Just a few years ago, Raven going to Penn State would have seemed…unlikely. That’s when a video of her in a street fight with another girl popped up on YouTube. Raven’s temper flared up at school, too. She’s worked hard to rein it in.

“I knew I wasn’t going to graduate if I kept up with my smart mouth,” she says. “It wasn’t going to get me nowhere.”

And she wants to go somewhere. Raven grew up in Lower Price Hill, or 8th and State as the locals call it. A lot of the families have roots in the coal-mining towns of Kentucky and West Virginia. Over the years, poverty and drugs have eroded what had been a close-knit working class neighborhood. Both of Raven’s parents have struggled with addiction, and been in and out of jail – especially her mom. Every time her mom went to jail, Raven would act up in school and wind up suspended.

“Now I realize that I can’t live her life for her,” Raven says. “She’s going to make her own choices, so I can’t worry about her no more.”

“She’s the epitome of what our young ladies go through down here,” says Joe Saylor, Raven’s basketball coach at Oyler. He grew up in the neighborhood. “One day she might have her drug-addicted aunt’s kids — taking care of them,” he says. “The next day she’ll be here playing basketball just like a normal high school student in Anytown, USA.”

Just the fact that there is a high school is a big part of Raven’s story. When her dad and Joe Saylor were at Oyler, it only went to sixth grade. Most kids didn’t want to leave the neighborhood for high school, so they dropped out. Then seven years ago, Oyler added a high school and eventually team sports and prom — the things that keep kids interested in school. Seniors are paired up with mentors to help them graduate. Next month, Raven will be the first in her family to finish high school.

“Someone has to be the one to break that cycle of not being educated and living in poverty,” Saylor says. “Our students here at Oyler are doing that. We have first generation college students coming out our high school every year.”

For Raven, a change of scenery helped. This year she moved out of the neighborhood, where she’d been living with her grandmother since she was 9.

“People were getting shot down here and every time you go outside there’s a drug deal going on,” she says.

She’s back with her dad, Mike Gribbins, in a quieter part of town. He’s been sober now for more than five years. He goes to Raven’s games and gets on her about her homework. Under his watch, she’s brought her grades up from mostly Cs to mostly As.

“This is probably the only year that I’m going to have, you know, to spend it with my daughter,” Gribbins says. “So I kind of feel lucky, you know, that I got this opportunity.”

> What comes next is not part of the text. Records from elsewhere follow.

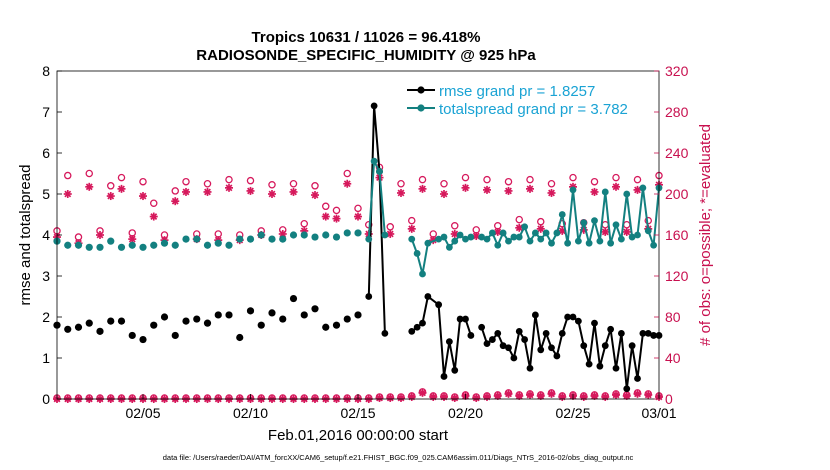 The width and height of the screenshot is (830, 470). I want to click on y-tick-label: 8, so click(46, 71).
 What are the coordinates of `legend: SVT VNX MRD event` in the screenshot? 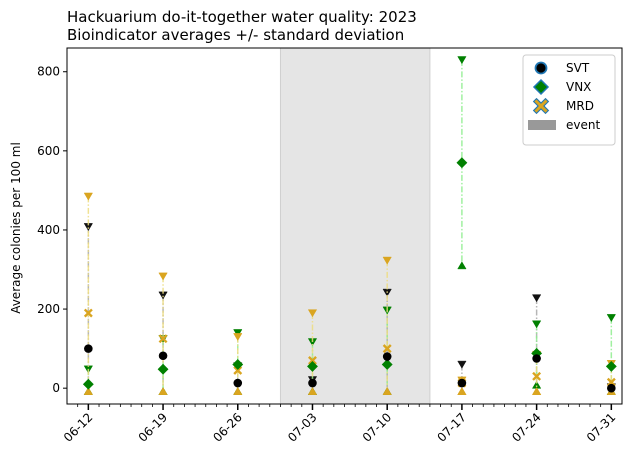 It's located at (569, 100).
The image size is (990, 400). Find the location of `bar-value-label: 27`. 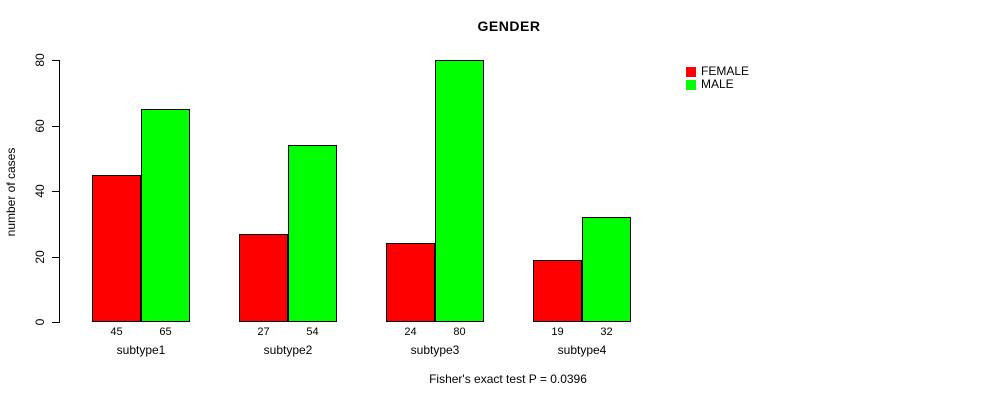

bar-value-label: 27 is located at coordinates (264, 332).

“Hearing him say this stuff, it means a lot because now I know he actually does care,” Raven says. “And a daughter needs a father in her life.” So last weekend, father and daughter and coach piled into a car and drove 300 miles to McKeesport, Penn.

Raven plays volleyball, too. The coach at Penn State Greater Allegheny spotted her on a recruiting website and emailed her out of the blue. Raven got to stay in a dorm and tour the campus — and show off her volleyball skills in the gym. As they get ready to head back to Cincinnati, Coach Saylor asks Raven how she liked it.

“To me, this place fits you,” he says. “I think it would be good for me,” Raven says. “It’s a small campus, there’s really nice people, the coach is nice. I fit in with them.”

It’s by no means a done deal. Raven hasn’t actually been accepted yet. She just took the ACT for the third time, hoping to raise her score.

Then there’s the question of how to pay for it — whether she’ll get enough financial aid. And even then, Saylor says, can she make the break?

“What scares me is that, if she gets an opportunity to go away to college, will she take it?” he says. “Because you always feel like you’re being pulled back into your family’s drama.”

For now, Raven’s just worn out from her adventure. She grabs her pillow out of the trunk and settles in for the long the ride home.